Functions are building blocks of C programming language. In this chapter we shall see different ways to pass pointers to a function.

We shall concentrate on 2 aspects.

1. Sending pointers to a function
2. Returning pointers from a function.

Passing variable by pointer

This type of passing is also called as pass by value.
The use of passing by pointer is to change the data hold by the variable.

Simple example is a swapping example:

Example 1:

In the below example, we have a swap function that accepts 2 int pointer. And we get the data by deferring during the swap operation.

#include<stdio.h>  
#include<stdlib.h>  
#include<string.h>  

void swap(int *a, int *b)
{
    int temp;
    temp = *a;
    *a = *b;
    *b = temp;
}

int main() 
{ 
    int a = 10;
    int b = 20;

    printf("before swap a = %d, b = %d\n", a, b);
    swap(&a, &b);
    printf("after swap a = %d, b = %d\n", a, b);

    return 0; 
} 

 

Output:

before swap a = 10, b = 20
after swap a = 20, b = 10

 

Passing a variable by value:

If you pass by value, then the copy of the arguments are stored in called function.

Hence even if we modify the values in the swap function, the same will not be reflected in the calling function.

Example:

In the same swap example, we are sending the variables in call by value.

Hence a copy of 2 variables will be there in swap function.

Hence any modification made on the arguments in the called function will not be reflected back to calling function.

#include<stdio.h>  
#include<stdlib.h>  
#include<string.h>  

void swap(int a, int b)
{
    int temp;
    temp = a;
    a = b;
    b = temp;
}

int main() 
{ 
    int a = 10;
    int b = 20;

    printf("before swap a = %d, b = %d\n", a, b);
    swap(a, b);
    printf("after swap a = %d, b = %d\n", a, b);

    return 0; 
} 

Output:

before swap a = 10, b = 20
after swap a = 10, b = 20

 

How to pass strings to a function in C?

We can pass strings in the similar way that we pass normal integer variables by pointer as shown below:

#include<stdio.h>  
#include<stdlib.h>  
#include<string.h>  

void show(char *str)
{
    printf("The string is = %s \n", str);
}

int main() 
{ 
    char *str = "Hello World";

    char str_1[] = "www.ProDeveloperTutorial.com";

    show(str); // note that we dont need to send "&str"
    show(str_1);

    return 0; 
} 


Output:

The string is = Hello World
The string is = www.ProDeveloperTutorial.com

Returning a pointer from a function in C

To return a pointer, we need to declare the return type as the pointer to the appropriate data type.

◆ **Recorded information**:
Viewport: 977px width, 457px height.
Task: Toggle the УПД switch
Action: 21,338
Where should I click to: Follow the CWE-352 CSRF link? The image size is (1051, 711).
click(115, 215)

◆ **Goal**:
Continue the tutorial on passing pointers to C functions, picking up right after its final sentence.

◆ **Response**:
In the below example, we allocate memory for an array and then return the address of that allocated memory.

#include<stdio.h>  
#include<stdlib.h>  
#include<string.h>  

int * allocate_memory(int len)
{
    int *arr = (int*) malloc(len * sizeof(int));
    for (int i = 0; i < len; ++i)
    {
        arr[i] = i;
    }

    return arr;
}

int main() 
{ 
    int *arr = allocate_memory(5);

    for (int i = 0; i < 5; ++i)
    {
        printf("%d\n",arr[i]);
    }

    return 0; 
} 

 

Output:

0
1
2
3
4

 

Returning a pointer to a local data from a function in C

Generally programmers tend to do this easy mistake, if they dont know how stack works.

If suppose you allocate memory statically and then try to return that address. The compiler will not give any warning.

But the address of the array returned is no longer valid once the function returns because the function’s stack frame is popped off the stack.

Even-though you will be able to print the value, it may be overwritten if another function is called.

#include<stdio.h>  
#include<stdlib.h>  
#include<string.h>  

int * allocate_memory(int len)
{
    int arr[len] ;
    for (int i = 0; i < len; ++i)
    {
        arr[i] = i;
    }

    return arr;
}

int main() 
{ 
    int *arr = allocate_memory(5);

    for (int i = 0; i < 5; ++i)
    {
        printf("%d\n",arr[i]);
    }

    return 0; 
} 

Output:

0
1
2
3
4

 

Passing pointer to a pointer (double pointer) to a function in C

From the above examples WKT,

1.If a variable is pass by value, then a copy of arguments will be passed to the function. Hence any modification for those variables inside the function will not be reflected in the called function.

2. If a variable is pass by reference, then any modification made in called function will be reflected in the calling function.

3. Now, if you want to modify any data pointed by the pointer then we need to send pointer to a pointer.

Example:

In the below example, we have a function called as allocate_memory, that will take pointer to pointer.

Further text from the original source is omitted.